Шумилов с Шидловским быстро переглянулись.
— Вот еще знакомая фамилия: Спешнев…, — Кессель задумался на несколько секунд, — Спешнев, Спешнев… Мелькала эта фамилия, но только давно, в 1849 году, почти тридцать лет тому назад. Проходил тогда по делу петрашевцев некий Николай Спешнев, зажиточный помещик. Был осужден на 12 лет каторги, замененные высочайшим указом на 10 лет. Отбыл наказание, остался на поселении в Иркутске, редактировал там газету «Иркутские ведомости». Может, стоит проверить, не родственник ли он вашему Спешневу?

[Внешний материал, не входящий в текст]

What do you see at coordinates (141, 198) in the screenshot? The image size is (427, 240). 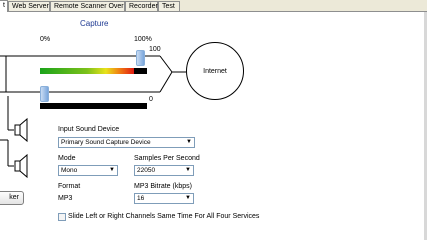 I see `bitrate-value: 16` at bounding box center [141, 198].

А так больше… нет, никто никаких ассоциаций не вызывает.
Кессель вернул лист бумаги Шумилову и, обращаясь прямо к нему, проговорил:
— Имейте в виду, Алексей Иванович, что все эти радикальные социалисты — публика особенная: это преимущественно провинциалы, из мещан или обедневших дворян, отставные коллежские асессоры, учителя приходских училищ, студенты из семей разночинцев. Обиженные судьбою, выросшие с постоянным ощущением нужды и осознанием собственной человеческой неполноценности. Если и попадется среди них отпрыск богатого помещичьего рода, как упомянутый Николай Спешнев, то непременно окажется, что такой недоросль учился за границей и там понахватался всяких фурьеризмов, материализмов. Языком болтать эта публика может ловко, вот только думать своей головой так и не научилась.